DIVERTIMENTOS: THE FILMS OF MATIAS PINEIRO at TIFF Bell Lightbox, Thursday to Sunday (April 3 to 6). tiff.net. See listings. Rating: NNNN

The work of Argentine director Matias Pineiro abounds with effervescent pleasures encased in narratives teeming with incident yet devoid of conventional plot mechanics.

Kissing, reading, conversing, swimming, playing music: such activities are the leitmotifs of the four films featured in TIFF Cinematheque’s aptly named Divertimentos: The Films of Matias Pineiro. Above all, they brim with talk, which may speak to something in the national character (Argentina employs more psychologists than any other country) but is also the natural by-product of Pineiro’s ongoing dialogue with literature and theatre. For him a book is both an object to behold and an engine for exchange, while a play is a thing to act out, take apart and let infuse the rest of one’s life.

Inspired by a book by 19th century Argentine statesman Domingo Faustino Sarmiento, The Stolen Man (2007) follows a tour guide (Pineiro mainstay Maria Villar) who steals artifacts from the museum where she works. She also spies on a friend’s fiance who appears to be getting stolen by another woman. Recalling the cinema of Jacques Rivette and Eric Rohmer in its rhythms, verbal density and playful eye for behaviour, the film peruses a network of young lovers and friends while touring Buenos Aires’s cultural institutions, monuments and parks.

While repurposing many of The Stolen Man’s actors and revisiting many of its themes, They All Lie (2009) and Rosalinda (2010) by contrast revel in pastoral pleasures, unfolding entirely in and around a country cottage. Sarmiento returns as a much-referenced icon in the former, while Shakespeare’s As You Like It provides the foundation for the latter.

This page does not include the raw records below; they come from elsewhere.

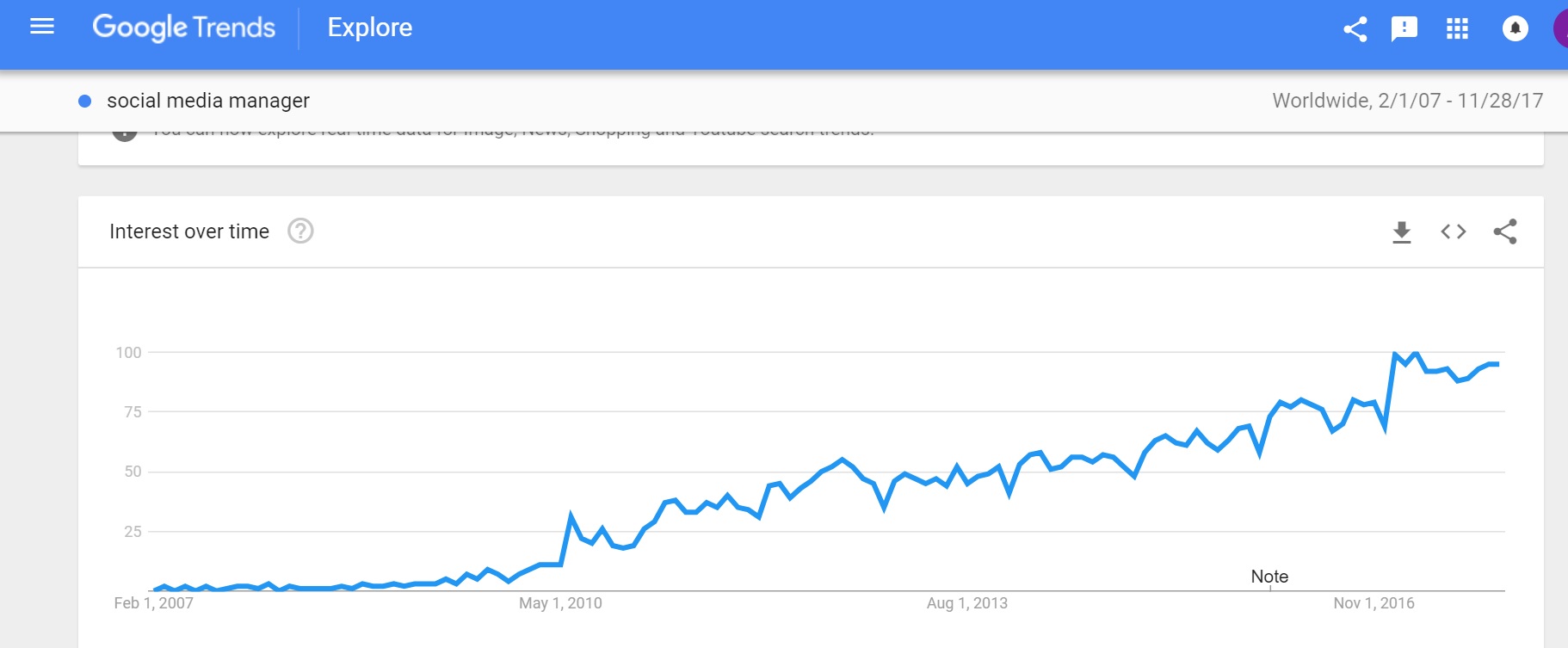Click the May 1, 2010 axis label
1568x648 pixels.
[560, 603]
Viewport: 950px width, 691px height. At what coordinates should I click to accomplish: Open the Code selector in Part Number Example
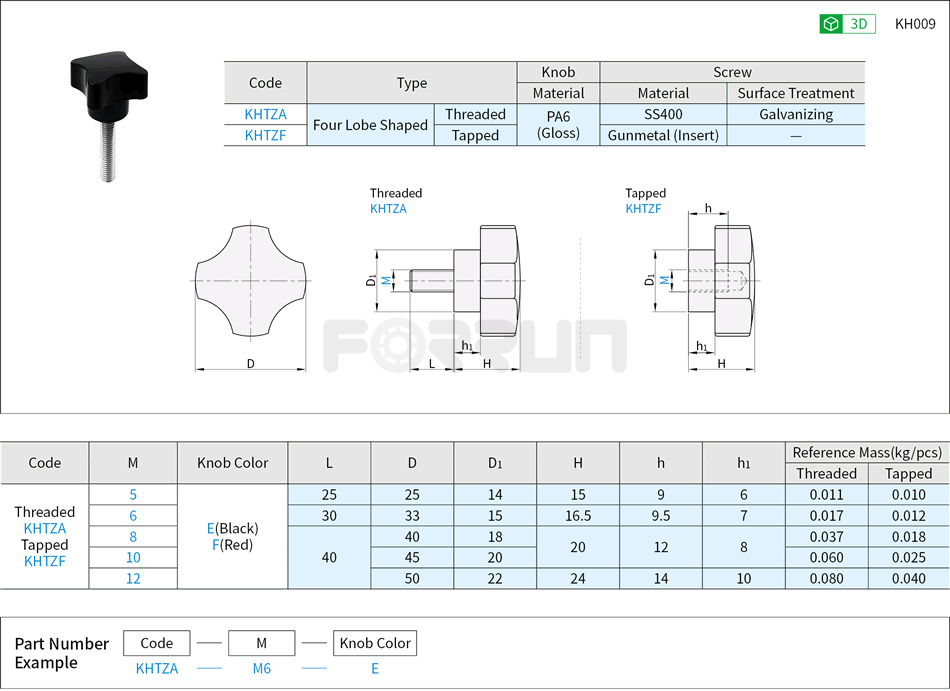click(156, 643)
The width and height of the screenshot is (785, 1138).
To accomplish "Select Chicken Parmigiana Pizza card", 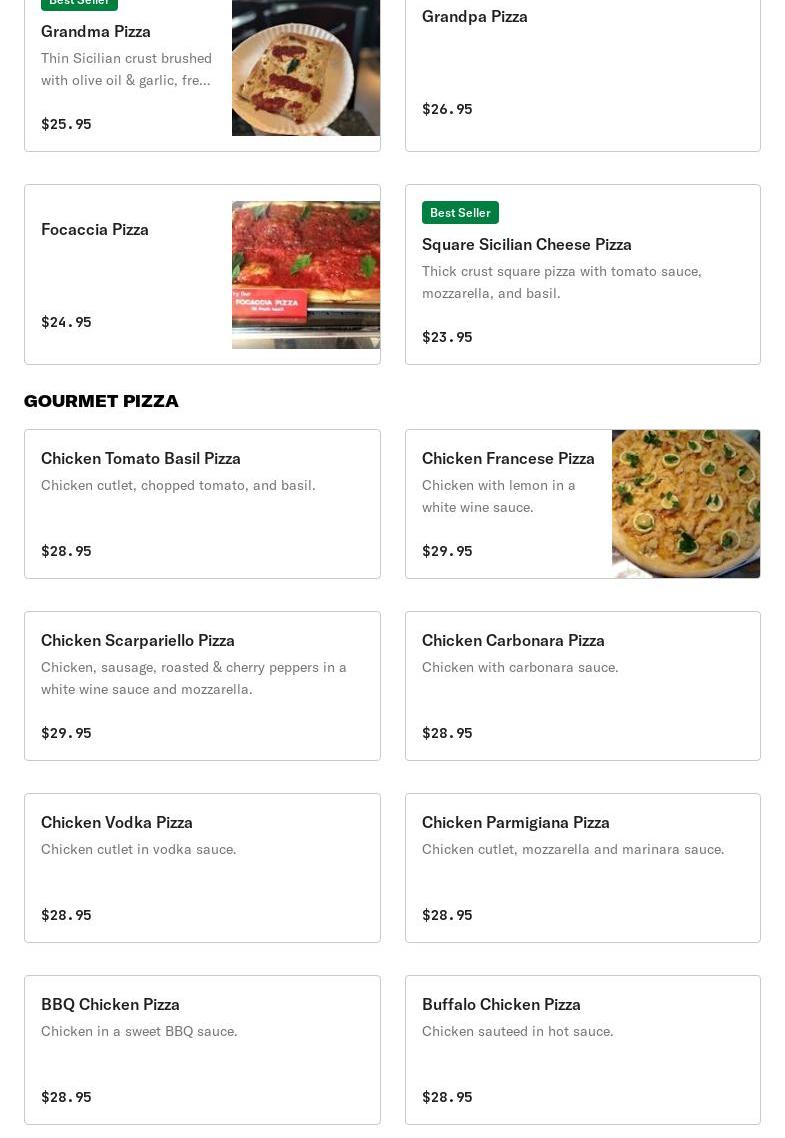I will tap(583, 868).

Viola (2012) continues Pineiro’s Shakespeare variations, capturing an all-female theatre company’s performance of a seven-play mashup in gorgeous tight shots of faces. The camerawork becomes even tighter and more fluid in a bravura sequence where the actors discuss the merits of being active or passive in romance. This prompts the belated introduction of the protagonist (Villar), a delivery woman of pirated DVDs whose itinerary connects her to all the film’s characters. Curious revelations culminate in a scene of romantic harmony in which some things are left conspicuously unspoken while others are delivered in song!

For all their chatter, you could watch Pineiro’s films without comprehending a word and still be beguiled by the gestures and interactions. But if you’re compelled to continue the conversation after seeing these films, you’re in luck: Pineiro will attend every screening.